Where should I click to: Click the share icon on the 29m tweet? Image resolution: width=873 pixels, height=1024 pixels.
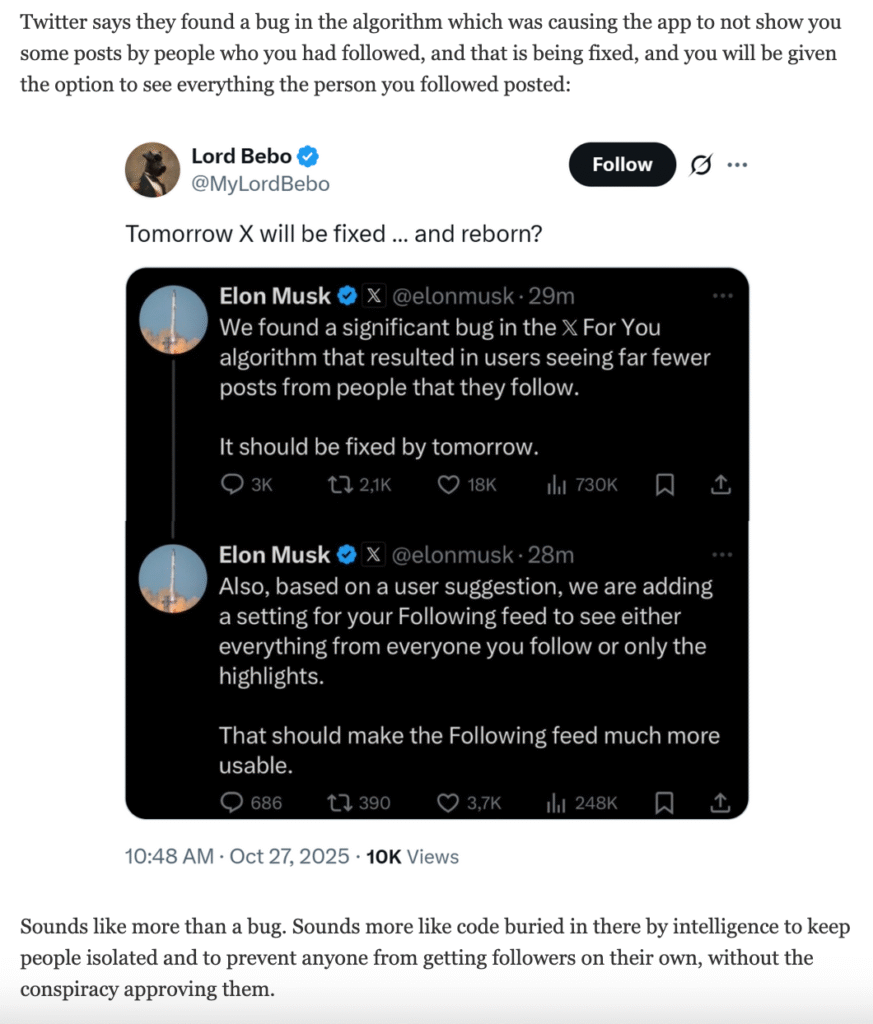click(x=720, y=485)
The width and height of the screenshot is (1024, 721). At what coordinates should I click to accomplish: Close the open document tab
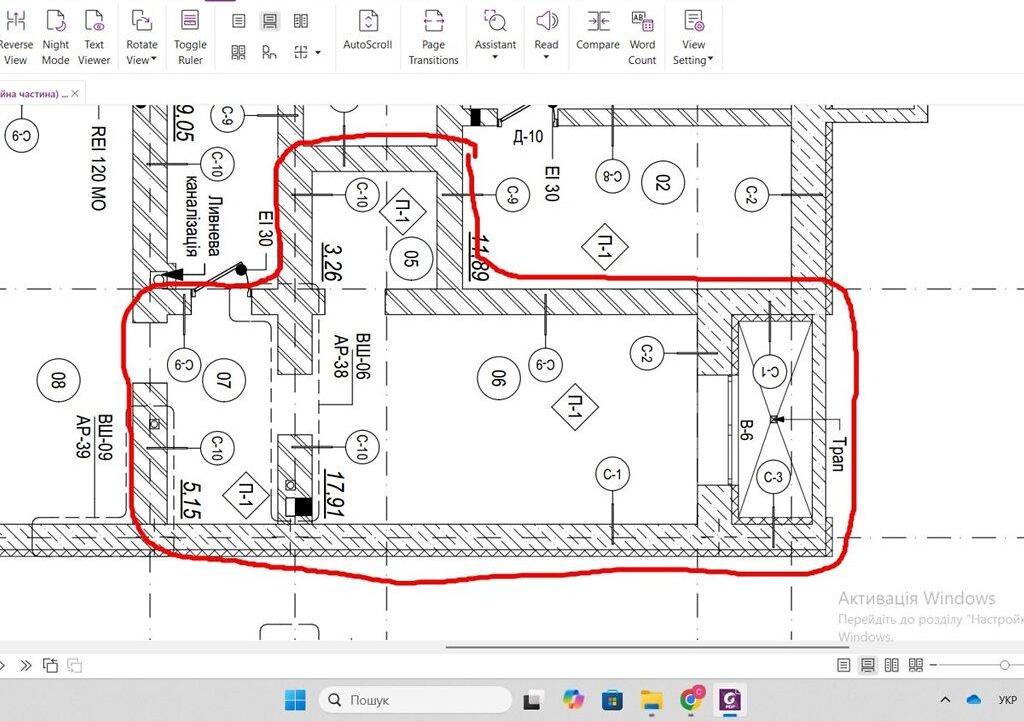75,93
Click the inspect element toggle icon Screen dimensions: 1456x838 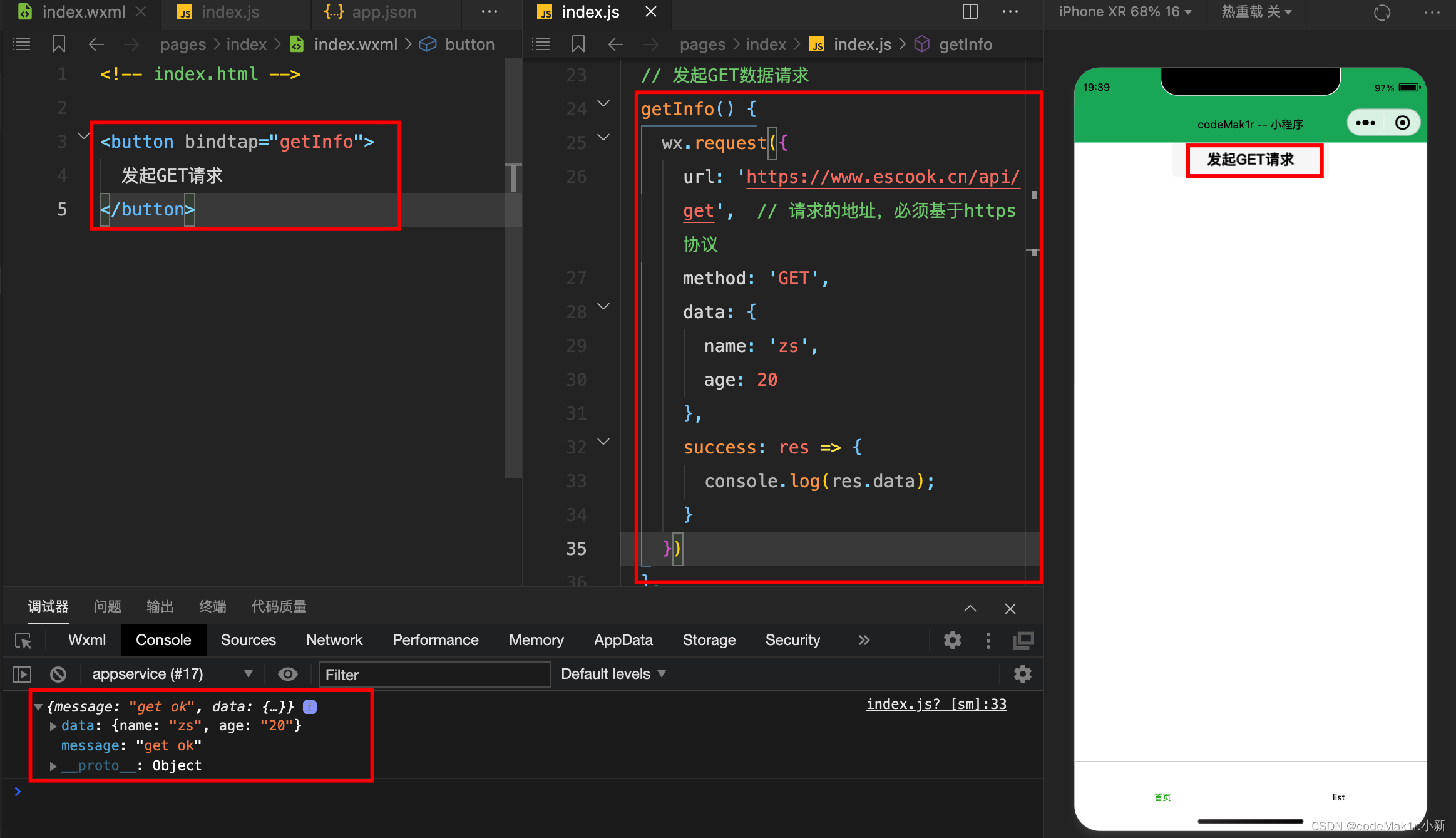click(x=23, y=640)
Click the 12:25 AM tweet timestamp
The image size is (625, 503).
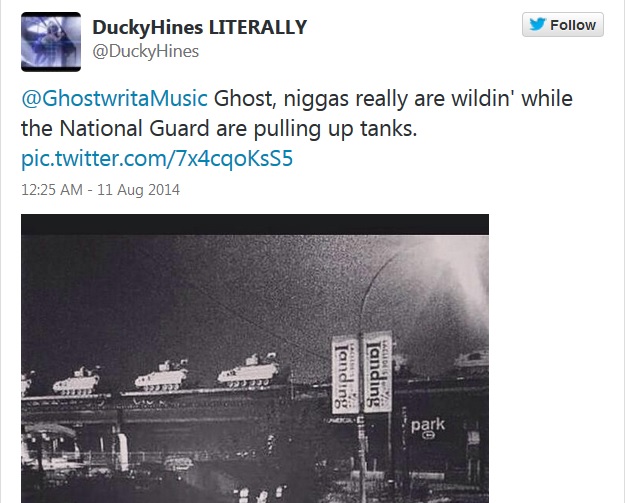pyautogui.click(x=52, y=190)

------------------------------------

**REQUIRED ACTION**
Write out, exactly and only, the lines from the one containing "Click the 12:25 AM tweet timestamp" through the last line of the material above. Pictures do not go in the copy.

**OUTPUT FOR THIS EXERCISE**
Click the 12:25 AM tweet timestamp
The image size is (625, 503).
pyautogui.click(x=52, y=190)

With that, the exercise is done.